May 2001

Article Title

 

Choosing the Future of the Bar

 

Author

 

David O. Nuffer

 

Contact Information

 

 

 

Article Type

 

The President’s Message

 

Article

 

 

The San Juan River in Southern Utah winds through canyon walls of steep rock, formed of many layers formed over millions of years. The river is most famous for its goosenecks, created as the water winds its way through the stone of least resistance. The river may travel a mile to go a hundred yards in straight-line distance. The San Juan River's wearing process has created interesting features, one of which is the "perched meander."

Over the years, as the river cuts ever deeper, the water sometimes enters a lower strata of rock which is more or less resistant than the former river bed. The river cuts a new, sometimes shorter path. An old meander is abandoned; cut off from the flow of water, and "perched" above the new lower river flow. It is a curiosity, seen from the new bed river and the former river path is never traveled.

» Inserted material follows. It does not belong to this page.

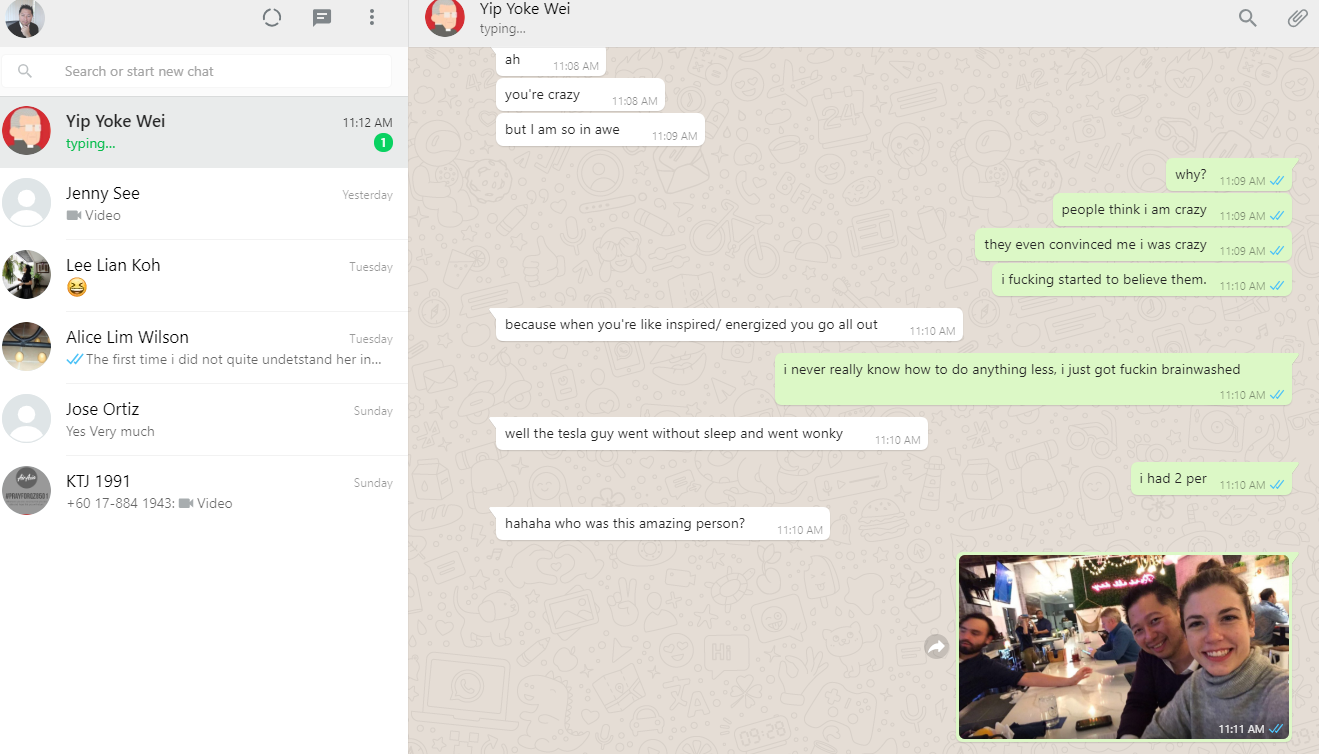
Task: Select the Lee Lian Koh conversation
Action: pyautogui.click(x=204, y=276)
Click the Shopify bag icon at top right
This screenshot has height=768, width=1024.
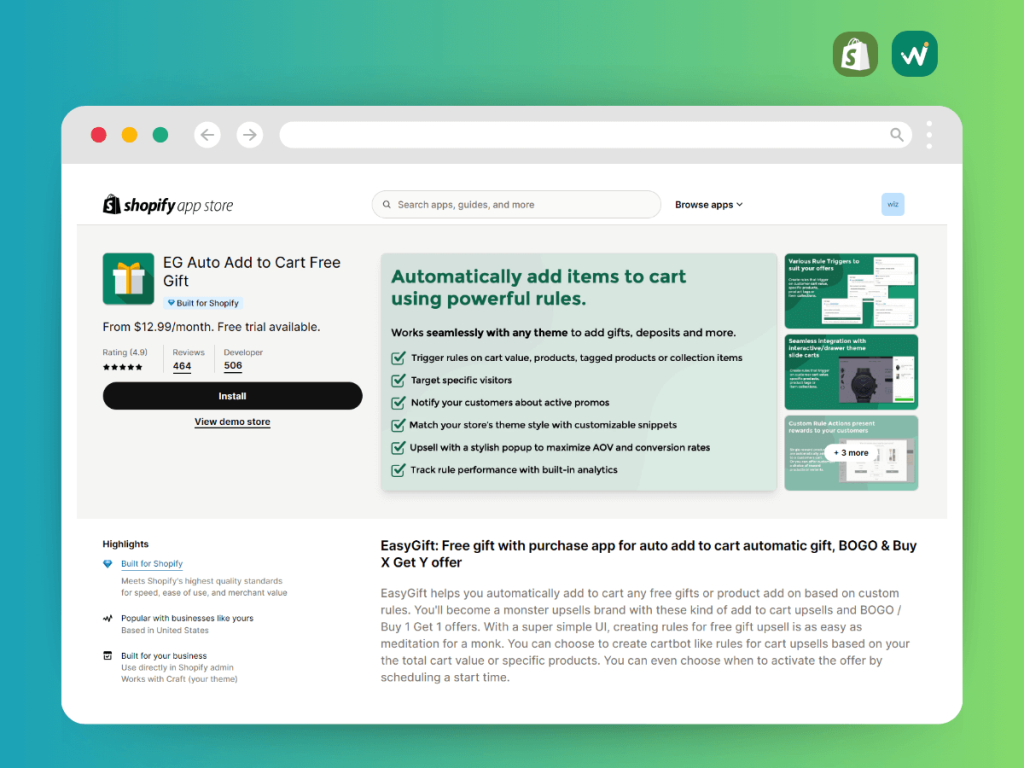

Lawyers, the court system and the system of laws - and bar associations - may be in danger of becoming a "perched meander." Tensions of the outside world, the society where most people live, press upon our safe haven as lawyers, our profession, the system of laws and the courts. If we are too resistant, the fluid society around us will find another path, and gravity will drive it to its destination, by another route. The response to pressures and the adaptation made - or the lack of it - will create a different future for courts, lawyers and citizens - and for bar associations.

This article briefly mentions the particular points of stress and suggests alternative reactions to those tensions. Three of the many possible future scenarios that could arise for the Utah State Bar will be proposed. In the future, any bar leaders' work will be insufficient without scanning the environment, charting a future, and learning the skills of change management.

Points of Stress

The principal sources of stress for the courts, legal systems and lawyers are:

  • Availability of information - information, the lawyer's stock in trade, is now readily available
  • Transactional technology - transactional technology enables inquiry, response and solution without face-to-face contact.
  • Irrelevance of geography - communications technology and uniformity of law, coupled with mobility of persons, has made state and national boundaries less relevant.
  • Unavailability of legal services to most persons - the increasing cost of legal service has run away from the average consumer, making most lawyers irrelevant to the public.
  • Increasing complexity of society and processes - even routine processes need specialized advice, and every act has legal implications. This drives the demand for legal service.
  • Competition by other professionals - other professionals are encroaching on traditionally legal turf, without restraint as lawyers sit with hands tied by ethical rules preventing inroads into new business forms.
  • Blurring with other professionals - just as other professionals perform legal work, lawyers often perform work that is not the practice of law.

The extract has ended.